In the aftermath of the incredible tragedy that occurred in Newtown, Connecticut, on Friday, I found myself desperately seeking answers. Who did this?…Did he have a troubled childhood?…Was he let into the building?…Did he have a grudge against someone in particular? Some of these questions have been answered, some have yet to be, and others will never be. At the root of it all is one simple question with a complex answer:
I suspect that each of you reading is also trying to determine Why. Seeking the Why is natural, because we believe that if we can figure out Why we can prevent it from happening somewhere else. We think we can protect ourselves. We think we can have control.
But, of course, control is an illusion.
From all reliable news accounts thus far, the staff and first responders in Connecticut did everything right. The school had security procedures in place; in the moment, quick-thinking individuals, like the custodian who ran through the halls yelling warnings and the individual in the office who quietly turned on the PA system, improvised methods of warning the teachers and students; unlike in some previous school violence incidents, the police didn’t hesitate to enter the school; at least one teacher hid her students from the gunman, leaving herself exposed, and died as a result.

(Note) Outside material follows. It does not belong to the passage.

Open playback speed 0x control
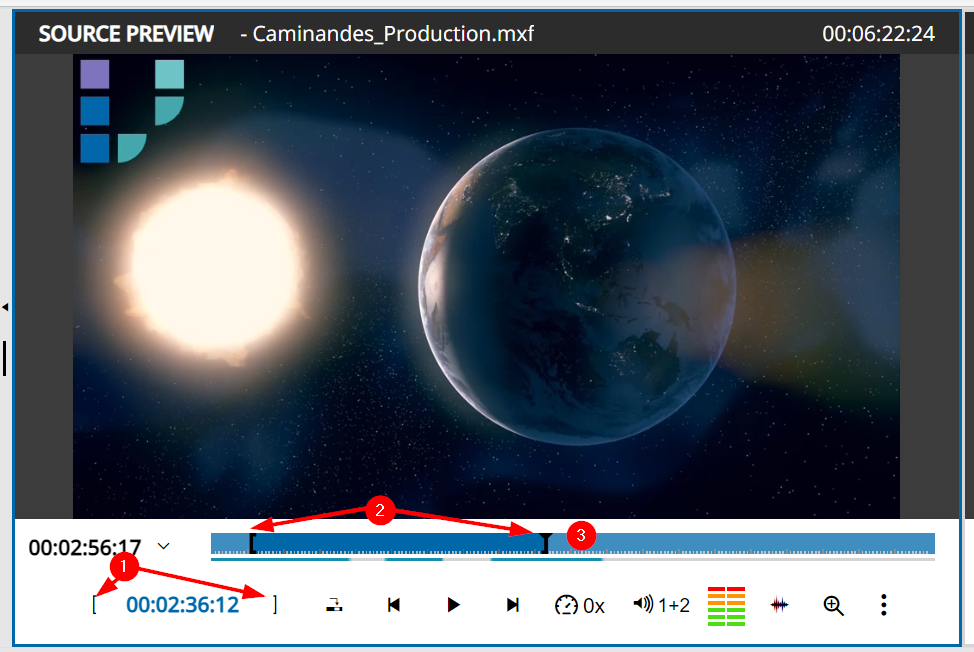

What else could have been done?
History tells us that the shooter likely had mental health issues – they always do. And common sense tells us so, as well – how could he coldly murder children as young as five and NOT be in poor mental health? Early news reports indicated he had Asperger’s Syndrome. The rush to compartmentalize this man who did such evil – and, in the process, stigmatize a whole population of individuals who happen to share a syndrome with him – sent a chill through my veins.
People with disabilities (and those with mental health issues) already struggle with being Other. It is difficult enough to be different, because it makes people uncomfortable. How much worse would it be to be a different that makes people fearful? Fear is a powerful motivator, and unfortunately fear sometimes leads to projecting the title of The Enemy onto others. When one is labeled The Enemy, unspeakable horror can follow.
So I’m resisting the urge to find out Why.
Because there will never be a clear, easily digestible answer to Why. Instead, I’m putting my hyperactive, seeking brain to work finding out more about all of the people who stood up to the face of evil and said to it, “You shall not pass.”
There was only one face of evil at Sandy Hook Elementary on Friday, but there were many, many faces of Good. The evil is beyond explanation – there is no satisfactory answer to the Why. The Why of the Good is much easier to understand: “No one has greater love than this, to lay down one’s life for one’s friends.” – John 15:13
The Good was motivated by Love.
It is natural to react with horror and fury. It is natural to seek answers and point fingers. But to honor the victims who died and the heroes – both those who survived and those who did not – we must struggle in the days ahead to follow their example and Love.